On 26 April 2013 07:21, Ashwin Dixit ganeshacomputes@gmail.com wrote:
I have the rare privilege of getting the attention of someone who frames technology policy for India. I have been asked to prepare a document in 1000 ASCII characters or less, that makes the case for Linux. My contact is highly educated, yet not very technical.
So typical of India, that someone who "frames technology policy" is considered "not very technical". :-)
Apart from that, your document has a bunch of issues, like:
- Usage of weasel words - "generally considered", "goes a long way towards".
- Blames the reader (the policy maker) - the whole "foreign mechanics" reference.

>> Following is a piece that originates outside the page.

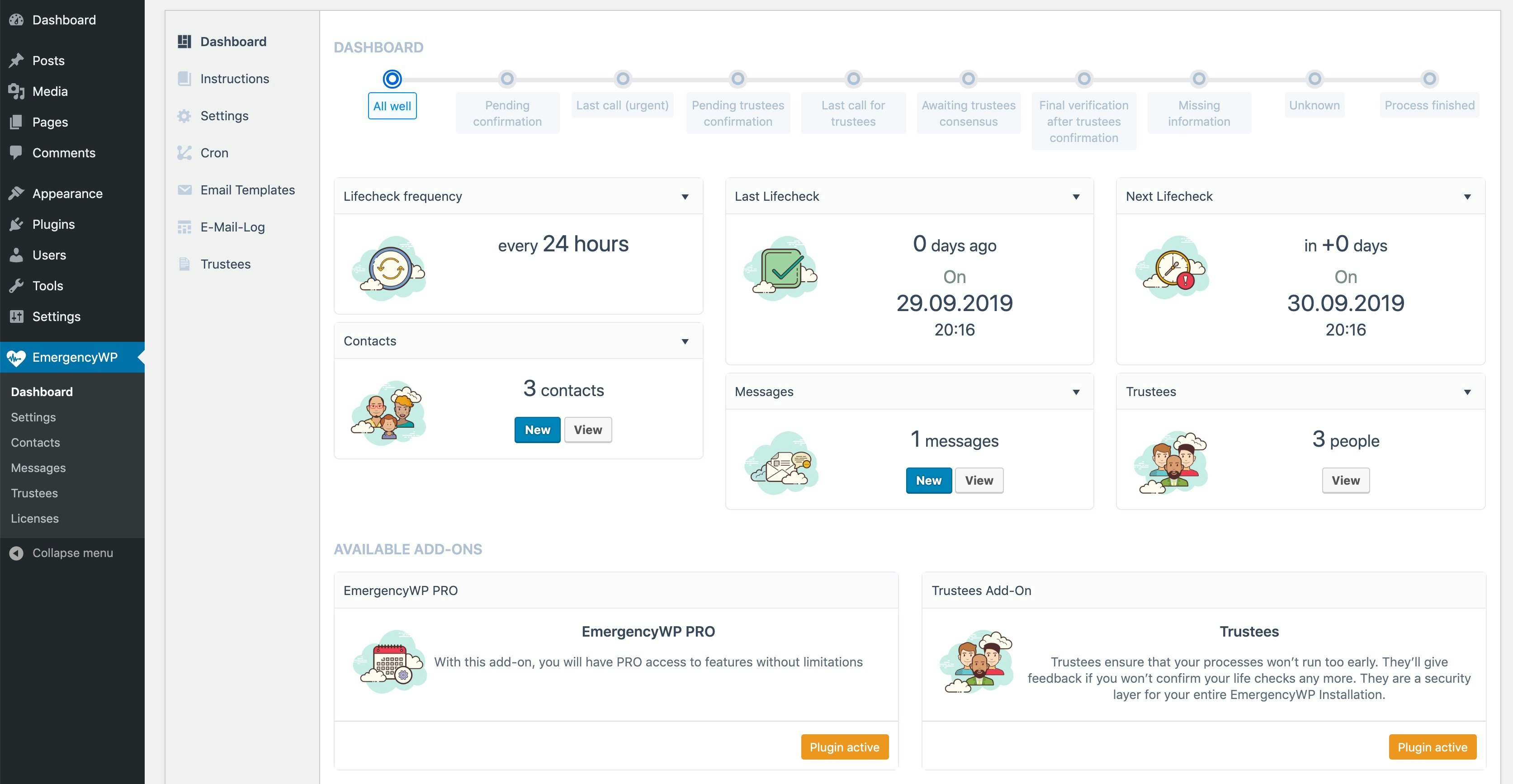This screenshot has width=1513, height=784.
Task: Click the EmergencyWP heartbeat icon in sidebar
Action: pyautogui.click(x=16, y=358)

- Easily beaten by counterarguments - "We have the shared source programme - your students can also study, improve and share our software freely".
- Structurally too, I find it haphazardly organized. I would suggest you put it up on a public Wiki somewhere and let us all edit it.
Here is how it could be structured (a framework suggested by a professor of mine, and one which I find is very effective):
Feature being recommended: "Open source in government and education" Evidence that the feature is good: "The world uses it and contributes to it, no vendor lock-in/dependency on American corporates" Benefits of adopting the feature: "Reduces cost, less chance of defacing/PR disasters (not strictly true!), helps us compete with the world".
I don't have the time to do a full rewrite now, maybe over the weekend. When do you have to submit this?